Task instructions: Reproduce the material below, changing every "The width and height of the screenshot is" to "The screenshot dimensions are" and leaving everything else untouched.

Element and text position data
++++++++

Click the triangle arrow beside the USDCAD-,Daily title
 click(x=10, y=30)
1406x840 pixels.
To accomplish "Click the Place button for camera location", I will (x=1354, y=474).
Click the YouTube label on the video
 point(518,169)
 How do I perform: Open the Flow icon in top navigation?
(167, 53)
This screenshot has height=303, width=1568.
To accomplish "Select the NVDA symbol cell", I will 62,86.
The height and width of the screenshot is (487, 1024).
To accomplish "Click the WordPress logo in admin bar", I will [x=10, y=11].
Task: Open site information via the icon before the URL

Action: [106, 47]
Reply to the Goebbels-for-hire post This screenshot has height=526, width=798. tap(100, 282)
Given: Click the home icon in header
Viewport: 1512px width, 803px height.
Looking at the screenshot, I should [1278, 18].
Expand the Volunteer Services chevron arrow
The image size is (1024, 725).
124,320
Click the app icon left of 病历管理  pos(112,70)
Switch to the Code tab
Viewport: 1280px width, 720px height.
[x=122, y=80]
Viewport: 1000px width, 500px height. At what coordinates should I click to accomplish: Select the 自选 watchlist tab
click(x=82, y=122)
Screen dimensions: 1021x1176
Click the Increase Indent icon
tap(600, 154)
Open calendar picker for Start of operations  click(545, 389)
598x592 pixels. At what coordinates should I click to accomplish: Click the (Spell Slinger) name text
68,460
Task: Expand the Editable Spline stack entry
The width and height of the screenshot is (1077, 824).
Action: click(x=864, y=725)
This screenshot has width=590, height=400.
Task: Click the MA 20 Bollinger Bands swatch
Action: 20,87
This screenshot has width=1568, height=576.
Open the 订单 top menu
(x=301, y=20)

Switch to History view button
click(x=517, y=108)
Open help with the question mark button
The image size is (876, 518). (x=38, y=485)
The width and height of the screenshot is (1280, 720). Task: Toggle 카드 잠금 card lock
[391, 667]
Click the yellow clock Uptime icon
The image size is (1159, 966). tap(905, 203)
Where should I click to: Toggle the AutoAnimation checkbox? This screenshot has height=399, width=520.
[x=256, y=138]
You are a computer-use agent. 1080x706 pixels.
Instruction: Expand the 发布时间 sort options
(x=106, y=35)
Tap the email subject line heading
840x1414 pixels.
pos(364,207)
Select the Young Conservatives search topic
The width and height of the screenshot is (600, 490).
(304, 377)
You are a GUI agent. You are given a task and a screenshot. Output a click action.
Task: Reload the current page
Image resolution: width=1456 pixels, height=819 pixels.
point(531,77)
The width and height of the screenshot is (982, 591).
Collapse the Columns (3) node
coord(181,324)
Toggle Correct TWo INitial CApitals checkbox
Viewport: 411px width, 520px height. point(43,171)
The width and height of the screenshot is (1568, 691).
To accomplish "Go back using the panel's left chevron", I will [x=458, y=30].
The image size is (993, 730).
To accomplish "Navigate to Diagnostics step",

++++++++

Written reply:
Click the triangle arrow beside the USDCAD-,Daily title
 click(x=10, y=30)
1406x840 pixels.
To accomplish "Click the Place button for camera location", I will (x=1354, y=474).
Click the YouTube label on the video
 point(518,169)
 How do I perform: Open the Flow icon in top navigation?
(167, 53)
This screenshot has height=303, width=1568.
To accomplish "Select the NVDA symbol cell", I will 62,86.
The height and width of the screenshot is (487, 1024).
To accomplish "Click the WordPress logo in admin bar", I will [x=10, y=11].
Task: Open site information via the icon before the URL

Action: [106, 47]
Reply to the Goebbels-for-hire post This screenshot has height=526, width=798. tap(100, 282)
Given: Click the home icon in header
Viewport: 1512px width, 803px height.
Looking at the screenshot, I should [1278, 18].
Expand the Volunteer Services chevron arrow
The image size is (1024, 725).
124,320
Click the app icon left of 病历管理  pos(112,70)
Switch to the Code tab
Viewport: 1280px width, 720px height.
[x=122, y=80]
Viewport: 1000px width, 500px height. At what coordinates should I click to accomplish: Select the 自选 watchlist tab
click(x=82, y=122)
Screen dimensions: 1021x1176
Click the Increase Indent icon
tap(600, 154)
Open calendar picker for Start of operations  click(545, 389)
598x592 pixels. At what coordinates should I click to accomplish: Click the (Spell Slinger) name text
68,460
Task: Expand the Editable Spline stack entry
The screenshot dimensions are (1077, 824).
Action: click(x=864, y=725)
This screenshot has width=590, height=400.
Task: Click the MA 20 Bollinger Bands swatch
Action: 20,87
This screenshot has width=1568, height=576.
Open the 订单 top menu
(x=301, y=20)

Switch to History view button
click(x=517, y=108)
Open help with the question mark button
The image size is (876, 518). (x=38, y=485)
The screenshot dimensions are (1280, 720). Task: Toggle 카드 잠금 card lock
[391, 667]
Click the yellow clock Uptime icon
The image size is (1159, 966). tap(905, 203)
Where should I click to: Toggle the AutoAnimation checkbox? This screenshot has height=399, width=520.
[x=256, y=138]
You are a computer-use agent. 1080x706 pixels.
Instruction: Expand the 发布时间 sort options
(x=106, y=35)
Tap the email subject line heading
840x1414 pixels.
pos(364,207)
Select the Young Conservatives search topic
The screenshot dimensions are (600, 490).
(304, 377)
You are a GUI agent. You are given a task and a screenshot. Output a click action.
Task: Reload the current page
Image resolution: width=1456 pixels, height=819 pixels.
point(531,77)
The screenshot dimensions are (982, 591).
Collapse the Columns (3) node
coord(181,324)
Toggle Correct TWo INitial CApitals checkbox
Viewport: 411px width, 520px height. point(43,171)
The screenshot dimensions are (1568, 691).
To accomplish "Go back using the panel's left chevron", I will [x=458, y=30].
The image size is (993, 730).
To accomplish "Navigate to Diagnostics step",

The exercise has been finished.